» Task list:
1. According to the passage on OPC staging and treatment, why does HPV-negative disease still require intense treatment?
2. Continue the passage on OPC staging and treatment from its final sentence.

» Passage provided:
The final accurate determination of TNM staging requires pathological confirmation of malignancy and assessment of surgical or biopsy specimens for HPV-associated markers such as p16 expression and HPV DNA detection.
For HPV-positive OPC cases, staging should be altered such that: (1) T stage classifications of Tis and T4b are not used, (2) N stage classification is based on number of nodes, size and laterality, (3) overall stage IV classification is only given to cases with distant metastasis (M1) [10]. Complete staging guidelines for HPV-positive and HPV-negative OPC can be referenced in the AJCC Cancer Staging Manual [14].

7. Treatment

For localized T1–T2 disease, without nodal involvement, radiation therapy (RT) or surgery are both treatment options. Surgery involves resection of primary and ipsilateral or bilateral neck dissection. For N1 disease, either nodal dissection alone, radiation alone, nodal dissection with radiation +/− chemotherapy, or radiation + chemotherapy can all be suitable treatment options depending on T stage, positive node location, and additional pathologic findings such as extranodal extension and margin status. For HPV-positive disease, treatment de-intensification approaches have been shown to be effective in appropriately risk-stratified patients [16]. For advanced-stage disease, including T3–T4 tumors, high nodal burden, and/or those with clinical extranodal extension; concurrent systemic therapy and RT are usually considered as initial treatment, especially for HPV-positive disease. While various treatment de-escalation approaches for HPV-positive disease such as substantially reduced radiation dosages are being actively studied [16,17], HPV-negative disease continues to require intense treatment due to the significantly worse prognosis.

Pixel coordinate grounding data
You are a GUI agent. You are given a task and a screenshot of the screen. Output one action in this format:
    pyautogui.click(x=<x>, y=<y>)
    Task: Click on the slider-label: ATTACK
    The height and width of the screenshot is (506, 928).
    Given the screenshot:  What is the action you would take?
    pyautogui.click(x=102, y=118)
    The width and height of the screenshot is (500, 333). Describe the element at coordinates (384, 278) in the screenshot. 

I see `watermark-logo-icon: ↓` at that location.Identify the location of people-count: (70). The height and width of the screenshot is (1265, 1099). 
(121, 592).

» Results of the tasks:
1. HPV-negative disease continues to require intense treatment because its prognosis is significantly worse.

2.
For HPV-positive and HPV-negative patients alike, PET/CT has more recently optimized RT by enabling dose-painting. This methodology uses local PET voxel intensities to guide radiation dose thresholds, wherein higher-intensity voxels require higher radiation and vice versa [18]. Dose-painting has demonstrated similar locoregional disease control to standard RT without increasing acute toxicity [19] and is being investigated for potential improvement in clinical outcomes [20].

8. Role of PET/CT

PET/CT can be used for initial staging or follow up of patients with oropharyngeal cancers.

8.1. Initial Staging

When used for initial staging, PET/CT was found to have a specificity and sensitivity of 95.2 and 80%, resulting in a change in TNM staging and an alteration in treatment in 16% of cases [21]. When compared to pathology, poor sensitivity of PET/CT to detect micrometastases has been described. Although the role of PET/CT in initial staging is unclear [22], the ACRIN 6685 study demonstrated a high negative predictive value of PET/CT for the clinically N0 neck (87%) in T2–T4 HNSCC. The optimal cutoff maximum standardized uptake value was determined to be 1.8, with an NPV of 94%. The surgical treatment plans based on PET/CT findings were changed in 22% of cases [23]. Complementary roles of PET/CT and conventional imaging have also been reported [24].
The National Comprehensive Cancer Network (NCCN) [25] suggests using FDG PET/CT for:
  • Patients with multistation or lower neck nodal involvement or high-grade tumor histology.
  • To determine the surgical approach to the contralateral neck in tumors approaching the midline, to identify involved lymph nodes.
  • For patients with locoregionally advanced cancer (e.g., T3–T4 primary or ≥N1 nodal staging), FDG PET/CT is preferred to evaluate for distant disease and thoracic metastases. In lieu of FDG PET/CT, CT of the chest with contrast is suggested to assess for presence of lung metastases and mediastinal nodal involvement.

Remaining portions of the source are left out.